→ **Directive**
Format every line of the items below as a JSON list of strings, one string per line, and leave out any blank lines.

→ **Material provided**
— Start —
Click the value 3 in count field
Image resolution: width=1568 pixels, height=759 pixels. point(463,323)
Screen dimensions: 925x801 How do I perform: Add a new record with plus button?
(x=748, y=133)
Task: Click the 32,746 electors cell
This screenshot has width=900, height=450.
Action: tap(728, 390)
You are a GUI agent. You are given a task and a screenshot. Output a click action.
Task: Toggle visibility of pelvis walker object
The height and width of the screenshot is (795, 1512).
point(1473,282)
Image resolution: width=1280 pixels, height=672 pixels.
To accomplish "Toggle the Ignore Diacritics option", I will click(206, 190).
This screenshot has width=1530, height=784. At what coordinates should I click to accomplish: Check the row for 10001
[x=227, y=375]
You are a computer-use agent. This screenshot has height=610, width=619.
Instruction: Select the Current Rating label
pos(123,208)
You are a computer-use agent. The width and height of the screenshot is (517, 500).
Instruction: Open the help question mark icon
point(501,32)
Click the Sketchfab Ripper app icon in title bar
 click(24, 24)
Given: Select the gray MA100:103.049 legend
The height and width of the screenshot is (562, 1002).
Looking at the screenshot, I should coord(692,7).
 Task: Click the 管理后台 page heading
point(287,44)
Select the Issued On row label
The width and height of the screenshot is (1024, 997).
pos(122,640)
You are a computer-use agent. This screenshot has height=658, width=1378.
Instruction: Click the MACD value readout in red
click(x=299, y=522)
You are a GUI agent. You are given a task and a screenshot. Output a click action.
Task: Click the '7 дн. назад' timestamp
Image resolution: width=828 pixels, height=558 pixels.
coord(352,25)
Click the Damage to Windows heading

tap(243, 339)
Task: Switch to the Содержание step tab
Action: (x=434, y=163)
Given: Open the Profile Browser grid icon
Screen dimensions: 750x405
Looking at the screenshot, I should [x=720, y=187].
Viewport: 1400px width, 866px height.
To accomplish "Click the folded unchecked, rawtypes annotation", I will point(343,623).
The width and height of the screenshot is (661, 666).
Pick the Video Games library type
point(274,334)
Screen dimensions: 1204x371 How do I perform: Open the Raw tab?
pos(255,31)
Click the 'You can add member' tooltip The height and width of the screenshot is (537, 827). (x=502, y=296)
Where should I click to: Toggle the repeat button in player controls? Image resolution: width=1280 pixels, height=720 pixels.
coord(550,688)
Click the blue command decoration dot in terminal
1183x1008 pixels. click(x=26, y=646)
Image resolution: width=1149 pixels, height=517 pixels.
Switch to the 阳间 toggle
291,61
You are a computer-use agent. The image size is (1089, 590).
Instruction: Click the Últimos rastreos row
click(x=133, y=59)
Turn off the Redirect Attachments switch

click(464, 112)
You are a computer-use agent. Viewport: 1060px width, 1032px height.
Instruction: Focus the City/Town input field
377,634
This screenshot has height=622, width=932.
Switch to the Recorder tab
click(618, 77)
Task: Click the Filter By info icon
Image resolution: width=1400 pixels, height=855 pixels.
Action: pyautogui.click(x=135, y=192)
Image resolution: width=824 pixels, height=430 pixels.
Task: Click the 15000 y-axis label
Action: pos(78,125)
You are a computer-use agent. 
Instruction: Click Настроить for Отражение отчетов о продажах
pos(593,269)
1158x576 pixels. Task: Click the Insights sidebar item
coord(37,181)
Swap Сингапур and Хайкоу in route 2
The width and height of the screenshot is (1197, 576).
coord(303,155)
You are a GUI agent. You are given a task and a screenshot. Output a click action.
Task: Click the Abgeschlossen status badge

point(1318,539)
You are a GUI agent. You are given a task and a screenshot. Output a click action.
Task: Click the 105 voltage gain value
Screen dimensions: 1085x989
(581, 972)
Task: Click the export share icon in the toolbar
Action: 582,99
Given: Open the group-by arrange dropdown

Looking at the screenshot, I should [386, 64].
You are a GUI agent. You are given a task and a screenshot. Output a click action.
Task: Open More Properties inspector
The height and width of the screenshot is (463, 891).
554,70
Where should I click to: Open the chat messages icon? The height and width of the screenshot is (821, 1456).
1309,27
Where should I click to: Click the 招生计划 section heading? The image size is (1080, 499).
— End —
→ **Full answer**
[
  "Click the value 3 in count field",
  "Image resolution: width=1568 pixels, height=759 pixels. point(463,323)",
  "Screen dimensions: 925x801 How do I perform: Add a new record with plus button?",
  "(x=748, y=133)",
  "Task: Click the 32,746 electors cell",
  "This screenshot has width=900, height=450.",
  "Action: tap(728, 390)",
  "You are a GUI agent. You are given a task and a screenshot. Output a click action.",
  "Task: Toggle visibility of pelvis walker object",
  "The height and width of the screenshot is (795, 1512).",
  "point(1473,282)",
  "Image resolution: width=1280 pixels, height=672 pixels.",
  "To accomplish \"Toggle the Ignore Diacritics option\", I will click(206, 190).",
  "This screenshot has width=1530, height=784. At what coordinates should I click to accomplish: Check the row for 10001",
  "[x=227, y=375]",
  "You are a computer-use agent. This screenshot has height=610, width=619.",
  "Instruction: Select the Current Rating label",
  "pos(123,208)",
  "You are a computer-use agent. The width and height of the screenshot is (517, 500).",
  "Instruction: Open the help question mark icon",
  "point(501,32)",
  "Click the Sketchfab Ripper app icon in title bar",
  " click(24, 24)",
  "Given: Select the gray MA100:103.049 legend",
  "The height and width of the screenshot is (562, 1002).",
  "Looking at the screenshot, I should coord(692,7).",
  " Task: Click the 管理后台 page heading",
  "point(287,44)",
  "Select the Issued On row label",
  "The width and height of the screenshot is (1024, 997).",
  "pos(122,640)",
  "You are a computer-use agent. This screenshot has height=658, width=1378.",
  "Instruction: Click the MACD value readout in red",
  "click(x=299, y=522)",
  "You are a GUI agent. You are given a task and a screenshot. Output a click action.",
  "Task: Click the '7 дн. назад' timestamp",
  "Image resolution: width=828 pixels, height=558 pixels.",
  "coord(352,25)",
  "Click the Damage to Windows heading",
  "tap(243, 339)",
  "Task: Switch to the Содержание step tab",
  "Action: (x=434, y=163)",
  "Given: Open the Profile Browser grid icon",
  "Screen dimensions: 750x405",
  "Looking at the screenshot, I should [x=720, y=187].",
  "Viewport: 1400px width, 866px height.",
  "To accomplish \"Click the folded unchecked, rawtypes annotation\", I will point(343,623).",
  "The width and height of the screenshot is (661, 666).",
  "Pick the Video Games library type",
  "point(274,334)",
  "Screen dimensions: 1204x371 How do I perform: Open the Raw tab?",
  "pos(255,31)",
  "Click the 'You can add member' tooltip The height and width of the screenshot is (537, 827). (x=502, y=296)",
  "Where should I click to: Toggle the repeat button in player controls? Image resolution: width=1280 pixels, height=720 pixels.",
  "coord(550,688)",
  "Click the blue command decoration dot in terminal",
  "1183x1008 pixels. click(x=26, y=646)",
  "Image resolution: width=1149 pixels, height=517 pixels.",
  "Switch to the 阳间 toggle",
  "291,61",
  "You are a computer-use agent. The image size is (1089, 590).",
  "Instruction: Click the Últimos rastreos row",
  "click(x=133, y=59)",
  "Turn off the Redirect Attachments switch",
  "click(464, 112)",
  "You are a computer-use agent. Viewport: 1060px width, 1032px height.",
  "Instruction: Focus the City/Town input field",
  "377,634",
  "This screenshot has height=622, width=932.",
  "Switch to the Recorder tab",
  "click(618, 77)",
  "Task: Click the Filter By info icon",
  "Image resolution: width=1400 pixels, height=855 pixels.",
  "Action: pyautogui.click(x=135, y=192)",
  "Image resolution: width=824 pixels, height=430 pixels.",
  "Task: Click the 15000 y-axis label",
  "Action: pos(78,125)",
  "You are a computer-use agent. ",
  "Instruction: Click Настроить for Отражение отчетов о продажах",
  "pos(593,269)",
  "1158x576 pixels. Task: Click the Insights sidebar item",
  "coord(37,181)",
  "Swap Сингапур and Хайкоу in route 2",
  "The width and height of the screenshot is (1197, 576).",
  "coord(303,155)",
  "You are a GUI agent. You are given a task and a screenshot. Output a click action.",
  "Task: Click the Abgeschlossen status badge",
  "point(1318,539)",
  "You are a GUI agent. You are given a task and a screenshot. Output a click action.",
  "Task: Click the 105 voltage gain value",
  "Screen dimensions: 1085x989",
  "(581, 972)",
  "Task: Click the export share icon in the toolbar",
  "Action: 582,99",
  "Given: Open the group-by arrange dropdown",
  "Looking at the screenshot, I should [386, 64].",
  "You are a GUI agent. You are given a task and a screenshot. Output a click action.",
  "Task: Open More Properties inspector",
  "The height and width of the screenshot is (463, 891).",
  "554,70",
  "Where should I click to: Open the chat messages icon? The height and width of the screenshot is (821, 1456).",
  "1309,27",
  "Where should I click to: Click the 招生计划 section heading? The image size is (1080, 499)."
]